Baby John nodded with dignity. “Now I shall go and look at my warities.”
“Can I take the money from the visitors?” Frances asked.
Hester glanced at the clock standing in the corner of the room. It was not yet nine. “They won’t come for another hour or so,” she said. “You can fetch your schoolwork, both of you, for an hour, and then you can work in the rarities room.”
“Oh, Hester!” Frances complained.
Hester shook her head and started to pile up the empty porridge bowls and the spoons. “Books first,” she said. “And, Baby John, I want to see all our names written fair in your copybook.”
“And then I will go pranting,” he said.
Hester packed John’s clothes for him and added a few jars of bottled summer fruit to the hamper that would follow him by wagon. She was up early on the day of his departure to see him ride away from the Ark.
“You had no need to rise,” John said awkwardly.
“Of course I had need. I am your wife.”
He turned and tightened the girth on his big bay cob to avoid speaking. They were both aware that since the first night they had not made love, and now he was going away for an indefinite period.

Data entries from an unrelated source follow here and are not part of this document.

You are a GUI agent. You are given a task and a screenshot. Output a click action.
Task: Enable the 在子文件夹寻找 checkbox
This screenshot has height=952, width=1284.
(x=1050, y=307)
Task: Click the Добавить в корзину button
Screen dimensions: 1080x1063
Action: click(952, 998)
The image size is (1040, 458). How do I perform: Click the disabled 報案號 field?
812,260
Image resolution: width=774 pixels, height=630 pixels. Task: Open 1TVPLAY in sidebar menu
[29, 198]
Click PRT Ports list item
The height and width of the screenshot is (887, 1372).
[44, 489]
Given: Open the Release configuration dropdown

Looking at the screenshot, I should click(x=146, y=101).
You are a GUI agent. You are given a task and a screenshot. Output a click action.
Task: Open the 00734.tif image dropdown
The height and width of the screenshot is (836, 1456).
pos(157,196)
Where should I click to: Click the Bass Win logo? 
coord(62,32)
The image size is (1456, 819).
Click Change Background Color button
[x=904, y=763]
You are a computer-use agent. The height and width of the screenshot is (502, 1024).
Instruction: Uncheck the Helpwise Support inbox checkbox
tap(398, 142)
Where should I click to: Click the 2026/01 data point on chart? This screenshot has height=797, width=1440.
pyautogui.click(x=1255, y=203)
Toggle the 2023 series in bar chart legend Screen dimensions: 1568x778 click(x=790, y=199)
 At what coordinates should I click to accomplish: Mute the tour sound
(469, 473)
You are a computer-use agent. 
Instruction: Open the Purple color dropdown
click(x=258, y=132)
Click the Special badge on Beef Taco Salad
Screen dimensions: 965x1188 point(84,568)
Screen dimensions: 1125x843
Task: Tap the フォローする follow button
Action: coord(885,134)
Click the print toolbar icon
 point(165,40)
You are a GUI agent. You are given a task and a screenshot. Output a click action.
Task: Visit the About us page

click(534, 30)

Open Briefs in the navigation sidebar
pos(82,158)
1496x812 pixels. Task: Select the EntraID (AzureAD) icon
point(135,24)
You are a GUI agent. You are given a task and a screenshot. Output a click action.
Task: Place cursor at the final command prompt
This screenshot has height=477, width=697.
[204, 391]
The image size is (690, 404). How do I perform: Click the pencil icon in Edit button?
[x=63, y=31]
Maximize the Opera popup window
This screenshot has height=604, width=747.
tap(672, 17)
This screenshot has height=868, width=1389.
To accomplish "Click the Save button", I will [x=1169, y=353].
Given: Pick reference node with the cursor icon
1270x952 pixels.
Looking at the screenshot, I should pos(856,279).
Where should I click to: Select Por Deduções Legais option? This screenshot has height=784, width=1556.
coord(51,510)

“Please take care at court,” Hester said gently. “These are difficult times for men of principle.”
“I must say what I believe if I am asked,” John said. “I don’t venture it, but I won’t deny it.”
She hesitated. “You need not deny your beliefs but you could say nothing and avoid the topic altogether,” she suggested. “The queen especially is touchy about her religion. She holds to her Papist faith, and the king inclines more and more to her. And now that he is trying to impose Archbishop Laud’s prayer book on Scotland, this is not a time for any Independent thinker; be he Baptist or Presbyterian.”
“You wish to advise me?” he asked with a hint of warning in his voice which reminded her that a wife was always in second place to a man.
“I know the court,” she said steadily. “I spent my girlhood there. My uncle is an official painter there, still. I have half a dozen cousins and friends who write to me. I do know things, husband. I know that it is no place for a man who thinks for himself.”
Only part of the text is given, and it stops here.